* AIM OF THE TASK *
Collect all lines from the records below that include the word "gear".

··········

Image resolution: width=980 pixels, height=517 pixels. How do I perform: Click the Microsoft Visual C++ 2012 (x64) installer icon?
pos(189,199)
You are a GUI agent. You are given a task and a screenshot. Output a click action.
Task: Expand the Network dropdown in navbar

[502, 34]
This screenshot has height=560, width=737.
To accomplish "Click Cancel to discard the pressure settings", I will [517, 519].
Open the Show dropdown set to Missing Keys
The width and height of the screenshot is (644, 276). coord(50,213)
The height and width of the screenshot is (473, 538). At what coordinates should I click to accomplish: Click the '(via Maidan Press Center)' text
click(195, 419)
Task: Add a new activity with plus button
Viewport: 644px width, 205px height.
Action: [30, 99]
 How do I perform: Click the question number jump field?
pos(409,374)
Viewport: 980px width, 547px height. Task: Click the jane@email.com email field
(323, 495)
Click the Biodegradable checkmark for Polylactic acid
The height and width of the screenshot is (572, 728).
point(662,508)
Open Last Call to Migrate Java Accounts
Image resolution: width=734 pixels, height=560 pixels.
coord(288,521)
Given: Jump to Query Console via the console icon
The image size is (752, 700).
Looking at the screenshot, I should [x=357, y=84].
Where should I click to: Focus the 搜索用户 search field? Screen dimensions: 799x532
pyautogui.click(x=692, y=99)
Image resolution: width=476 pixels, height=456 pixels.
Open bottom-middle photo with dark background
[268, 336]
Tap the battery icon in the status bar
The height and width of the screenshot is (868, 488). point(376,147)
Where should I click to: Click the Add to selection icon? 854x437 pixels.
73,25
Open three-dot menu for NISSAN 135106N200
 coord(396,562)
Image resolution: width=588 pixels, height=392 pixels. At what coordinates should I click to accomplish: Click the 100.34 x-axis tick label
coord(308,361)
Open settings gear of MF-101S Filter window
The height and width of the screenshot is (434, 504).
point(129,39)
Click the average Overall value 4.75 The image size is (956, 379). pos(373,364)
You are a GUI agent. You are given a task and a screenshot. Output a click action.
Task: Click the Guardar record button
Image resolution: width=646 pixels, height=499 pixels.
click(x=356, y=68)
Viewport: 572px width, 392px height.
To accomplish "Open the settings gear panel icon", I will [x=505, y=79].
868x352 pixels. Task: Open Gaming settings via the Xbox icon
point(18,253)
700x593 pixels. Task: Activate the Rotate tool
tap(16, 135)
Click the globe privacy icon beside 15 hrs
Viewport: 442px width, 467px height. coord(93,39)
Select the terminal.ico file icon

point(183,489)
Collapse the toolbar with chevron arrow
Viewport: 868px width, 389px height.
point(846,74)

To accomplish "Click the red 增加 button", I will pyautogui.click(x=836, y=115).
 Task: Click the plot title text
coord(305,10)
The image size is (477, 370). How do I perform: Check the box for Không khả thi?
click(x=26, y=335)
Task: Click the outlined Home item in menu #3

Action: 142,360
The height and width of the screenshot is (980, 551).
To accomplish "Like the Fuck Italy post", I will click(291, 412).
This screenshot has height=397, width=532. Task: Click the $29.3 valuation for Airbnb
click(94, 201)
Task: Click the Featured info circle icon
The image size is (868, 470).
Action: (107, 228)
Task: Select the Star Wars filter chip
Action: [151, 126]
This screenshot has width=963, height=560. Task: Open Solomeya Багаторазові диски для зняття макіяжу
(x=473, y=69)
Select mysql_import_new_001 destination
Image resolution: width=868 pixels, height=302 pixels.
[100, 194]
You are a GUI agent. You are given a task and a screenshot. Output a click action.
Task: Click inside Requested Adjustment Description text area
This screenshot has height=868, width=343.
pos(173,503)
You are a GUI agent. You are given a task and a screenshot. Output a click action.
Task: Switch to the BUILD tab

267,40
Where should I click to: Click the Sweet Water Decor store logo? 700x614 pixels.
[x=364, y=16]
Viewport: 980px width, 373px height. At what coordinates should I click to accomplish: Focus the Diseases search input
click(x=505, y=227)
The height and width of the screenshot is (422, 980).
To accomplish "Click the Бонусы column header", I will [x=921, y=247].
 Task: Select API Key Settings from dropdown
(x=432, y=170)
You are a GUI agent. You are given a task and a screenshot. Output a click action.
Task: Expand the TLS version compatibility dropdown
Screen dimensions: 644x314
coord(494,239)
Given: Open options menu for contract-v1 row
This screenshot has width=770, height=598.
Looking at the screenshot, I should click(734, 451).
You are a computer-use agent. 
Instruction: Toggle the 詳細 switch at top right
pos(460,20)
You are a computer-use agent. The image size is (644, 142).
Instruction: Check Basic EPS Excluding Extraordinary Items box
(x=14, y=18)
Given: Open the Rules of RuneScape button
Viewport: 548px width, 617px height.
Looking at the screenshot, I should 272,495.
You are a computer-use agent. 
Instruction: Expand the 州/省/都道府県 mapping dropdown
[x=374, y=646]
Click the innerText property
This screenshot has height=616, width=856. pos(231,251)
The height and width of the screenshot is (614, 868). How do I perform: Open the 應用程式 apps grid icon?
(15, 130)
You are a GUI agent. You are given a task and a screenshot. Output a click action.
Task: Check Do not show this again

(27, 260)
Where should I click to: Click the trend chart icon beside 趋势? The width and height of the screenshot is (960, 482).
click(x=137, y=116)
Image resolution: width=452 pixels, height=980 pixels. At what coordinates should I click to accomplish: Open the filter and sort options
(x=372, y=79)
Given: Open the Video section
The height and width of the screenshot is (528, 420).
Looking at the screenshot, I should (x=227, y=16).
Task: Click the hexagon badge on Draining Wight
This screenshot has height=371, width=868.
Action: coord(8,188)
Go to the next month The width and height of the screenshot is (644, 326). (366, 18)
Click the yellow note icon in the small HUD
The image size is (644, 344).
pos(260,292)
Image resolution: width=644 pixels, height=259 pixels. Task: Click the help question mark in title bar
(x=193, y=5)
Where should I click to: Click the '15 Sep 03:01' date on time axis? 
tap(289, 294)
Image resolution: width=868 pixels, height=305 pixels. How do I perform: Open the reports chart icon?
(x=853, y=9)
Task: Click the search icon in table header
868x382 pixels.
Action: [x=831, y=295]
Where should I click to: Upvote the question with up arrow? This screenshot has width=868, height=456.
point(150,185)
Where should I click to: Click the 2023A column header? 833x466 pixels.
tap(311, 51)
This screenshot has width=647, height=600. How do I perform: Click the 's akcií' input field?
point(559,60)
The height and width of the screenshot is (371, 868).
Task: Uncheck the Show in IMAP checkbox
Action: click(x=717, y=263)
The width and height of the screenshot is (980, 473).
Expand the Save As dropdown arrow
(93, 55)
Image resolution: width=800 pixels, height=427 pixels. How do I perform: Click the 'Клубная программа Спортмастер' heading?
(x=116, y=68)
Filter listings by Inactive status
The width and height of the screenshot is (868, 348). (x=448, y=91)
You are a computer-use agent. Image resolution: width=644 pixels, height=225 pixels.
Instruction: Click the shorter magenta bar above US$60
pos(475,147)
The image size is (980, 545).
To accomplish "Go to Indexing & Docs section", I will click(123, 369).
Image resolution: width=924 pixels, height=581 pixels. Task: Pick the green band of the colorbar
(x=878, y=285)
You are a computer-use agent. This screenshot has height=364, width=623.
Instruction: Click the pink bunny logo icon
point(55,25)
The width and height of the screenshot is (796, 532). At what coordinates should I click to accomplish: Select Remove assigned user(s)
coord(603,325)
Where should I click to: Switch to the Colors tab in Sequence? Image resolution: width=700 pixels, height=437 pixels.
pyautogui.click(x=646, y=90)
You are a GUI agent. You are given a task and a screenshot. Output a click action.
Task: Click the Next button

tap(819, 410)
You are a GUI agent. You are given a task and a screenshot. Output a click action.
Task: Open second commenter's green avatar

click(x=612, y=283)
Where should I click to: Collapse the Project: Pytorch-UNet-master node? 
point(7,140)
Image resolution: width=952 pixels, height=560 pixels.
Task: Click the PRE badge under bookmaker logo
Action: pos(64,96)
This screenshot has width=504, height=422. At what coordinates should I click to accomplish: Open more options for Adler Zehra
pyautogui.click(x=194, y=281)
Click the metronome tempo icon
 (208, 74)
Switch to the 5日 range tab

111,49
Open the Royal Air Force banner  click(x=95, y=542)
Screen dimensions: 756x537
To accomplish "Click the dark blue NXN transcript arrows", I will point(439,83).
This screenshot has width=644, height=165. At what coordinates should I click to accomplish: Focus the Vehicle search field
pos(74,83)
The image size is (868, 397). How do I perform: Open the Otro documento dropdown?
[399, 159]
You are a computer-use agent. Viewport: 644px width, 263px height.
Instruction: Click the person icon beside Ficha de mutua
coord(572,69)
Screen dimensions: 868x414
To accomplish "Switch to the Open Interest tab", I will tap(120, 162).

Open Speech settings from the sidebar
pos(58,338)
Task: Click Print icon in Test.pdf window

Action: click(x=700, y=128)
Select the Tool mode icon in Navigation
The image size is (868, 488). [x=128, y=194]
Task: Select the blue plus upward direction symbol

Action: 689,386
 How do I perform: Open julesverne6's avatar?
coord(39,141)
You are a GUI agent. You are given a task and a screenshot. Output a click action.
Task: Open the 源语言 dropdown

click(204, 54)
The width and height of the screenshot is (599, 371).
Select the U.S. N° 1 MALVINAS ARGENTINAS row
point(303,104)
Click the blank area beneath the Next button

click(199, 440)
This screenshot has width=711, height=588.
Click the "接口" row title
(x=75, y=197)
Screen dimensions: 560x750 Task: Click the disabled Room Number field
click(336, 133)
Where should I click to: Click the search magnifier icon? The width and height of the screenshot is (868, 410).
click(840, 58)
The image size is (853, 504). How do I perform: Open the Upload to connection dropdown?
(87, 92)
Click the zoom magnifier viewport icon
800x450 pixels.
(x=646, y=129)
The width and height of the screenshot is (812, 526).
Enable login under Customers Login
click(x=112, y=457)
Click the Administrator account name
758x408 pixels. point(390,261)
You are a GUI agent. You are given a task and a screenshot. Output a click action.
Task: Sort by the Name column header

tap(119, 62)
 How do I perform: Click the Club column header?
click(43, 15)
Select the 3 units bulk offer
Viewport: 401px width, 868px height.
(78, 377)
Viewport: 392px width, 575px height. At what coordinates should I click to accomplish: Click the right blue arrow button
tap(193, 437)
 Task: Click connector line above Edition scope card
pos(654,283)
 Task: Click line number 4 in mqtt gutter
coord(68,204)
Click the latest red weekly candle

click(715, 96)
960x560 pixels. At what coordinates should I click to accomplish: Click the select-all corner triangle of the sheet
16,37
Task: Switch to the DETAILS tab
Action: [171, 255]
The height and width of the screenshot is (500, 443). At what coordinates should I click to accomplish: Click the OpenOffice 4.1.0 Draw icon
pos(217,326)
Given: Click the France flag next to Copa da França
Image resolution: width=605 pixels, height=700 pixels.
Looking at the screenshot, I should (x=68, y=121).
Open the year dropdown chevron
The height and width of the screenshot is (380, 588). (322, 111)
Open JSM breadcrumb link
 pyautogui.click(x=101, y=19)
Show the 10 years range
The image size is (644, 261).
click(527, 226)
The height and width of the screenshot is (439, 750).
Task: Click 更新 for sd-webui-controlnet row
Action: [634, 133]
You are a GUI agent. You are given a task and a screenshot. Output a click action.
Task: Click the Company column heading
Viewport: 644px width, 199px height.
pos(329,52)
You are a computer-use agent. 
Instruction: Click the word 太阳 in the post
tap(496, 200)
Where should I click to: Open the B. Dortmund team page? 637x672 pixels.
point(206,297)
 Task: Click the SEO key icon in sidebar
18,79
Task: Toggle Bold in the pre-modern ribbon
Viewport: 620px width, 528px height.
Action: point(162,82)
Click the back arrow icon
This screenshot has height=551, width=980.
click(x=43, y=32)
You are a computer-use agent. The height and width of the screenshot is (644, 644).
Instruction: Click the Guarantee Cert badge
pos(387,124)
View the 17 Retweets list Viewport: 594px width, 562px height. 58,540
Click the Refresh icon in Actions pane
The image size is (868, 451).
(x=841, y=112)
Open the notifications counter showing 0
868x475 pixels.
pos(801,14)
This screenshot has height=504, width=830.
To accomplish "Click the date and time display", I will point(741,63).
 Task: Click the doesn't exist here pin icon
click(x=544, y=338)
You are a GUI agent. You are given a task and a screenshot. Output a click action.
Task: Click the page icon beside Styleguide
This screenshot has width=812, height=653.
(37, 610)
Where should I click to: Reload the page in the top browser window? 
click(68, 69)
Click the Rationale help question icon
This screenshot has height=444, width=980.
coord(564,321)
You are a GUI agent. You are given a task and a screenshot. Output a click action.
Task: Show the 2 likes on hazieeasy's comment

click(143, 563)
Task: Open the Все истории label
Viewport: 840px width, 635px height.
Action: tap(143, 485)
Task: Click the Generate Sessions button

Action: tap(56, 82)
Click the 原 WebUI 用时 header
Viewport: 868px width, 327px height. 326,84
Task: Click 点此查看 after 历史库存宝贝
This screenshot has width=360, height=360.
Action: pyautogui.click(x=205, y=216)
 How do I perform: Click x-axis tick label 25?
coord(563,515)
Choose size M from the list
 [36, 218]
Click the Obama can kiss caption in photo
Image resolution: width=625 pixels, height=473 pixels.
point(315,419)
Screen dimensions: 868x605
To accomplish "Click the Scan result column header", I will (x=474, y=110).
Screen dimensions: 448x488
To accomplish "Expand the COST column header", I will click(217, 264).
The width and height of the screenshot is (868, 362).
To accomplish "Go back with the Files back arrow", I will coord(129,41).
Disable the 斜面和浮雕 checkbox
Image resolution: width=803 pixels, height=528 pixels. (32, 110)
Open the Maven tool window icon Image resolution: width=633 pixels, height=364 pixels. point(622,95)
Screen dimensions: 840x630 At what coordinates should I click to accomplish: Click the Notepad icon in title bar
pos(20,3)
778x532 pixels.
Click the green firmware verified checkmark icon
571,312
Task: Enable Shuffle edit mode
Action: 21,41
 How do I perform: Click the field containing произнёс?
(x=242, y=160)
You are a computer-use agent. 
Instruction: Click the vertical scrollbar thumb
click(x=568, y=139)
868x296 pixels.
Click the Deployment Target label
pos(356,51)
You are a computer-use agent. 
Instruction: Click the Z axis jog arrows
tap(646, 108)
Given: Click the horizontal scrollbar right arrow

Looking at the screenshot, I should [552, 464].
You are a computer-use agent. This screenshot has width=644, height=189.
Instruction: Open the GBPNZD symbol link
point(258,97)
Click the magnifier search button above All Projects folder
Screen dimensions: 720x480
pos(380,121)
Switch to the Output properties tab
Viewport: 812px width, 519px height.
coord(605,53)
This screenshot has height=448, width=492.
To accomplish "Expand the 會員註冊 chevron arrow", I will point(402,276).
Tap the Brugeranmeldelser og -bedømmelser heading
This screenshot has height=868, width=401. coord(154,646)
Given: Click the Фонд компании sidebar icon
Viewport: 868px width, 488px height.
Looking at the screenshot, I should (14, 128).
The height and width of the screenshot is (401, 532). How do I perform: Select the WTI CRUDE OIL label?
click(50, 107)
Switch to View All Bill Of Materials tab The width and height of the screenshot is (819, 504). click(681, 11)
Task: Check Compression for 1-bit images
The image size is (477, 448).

··········

* RESULT *
Open settings gear of MF-101S Filter window
To accomplish "Open the settings gear panel icon", I will [x=505, y=79].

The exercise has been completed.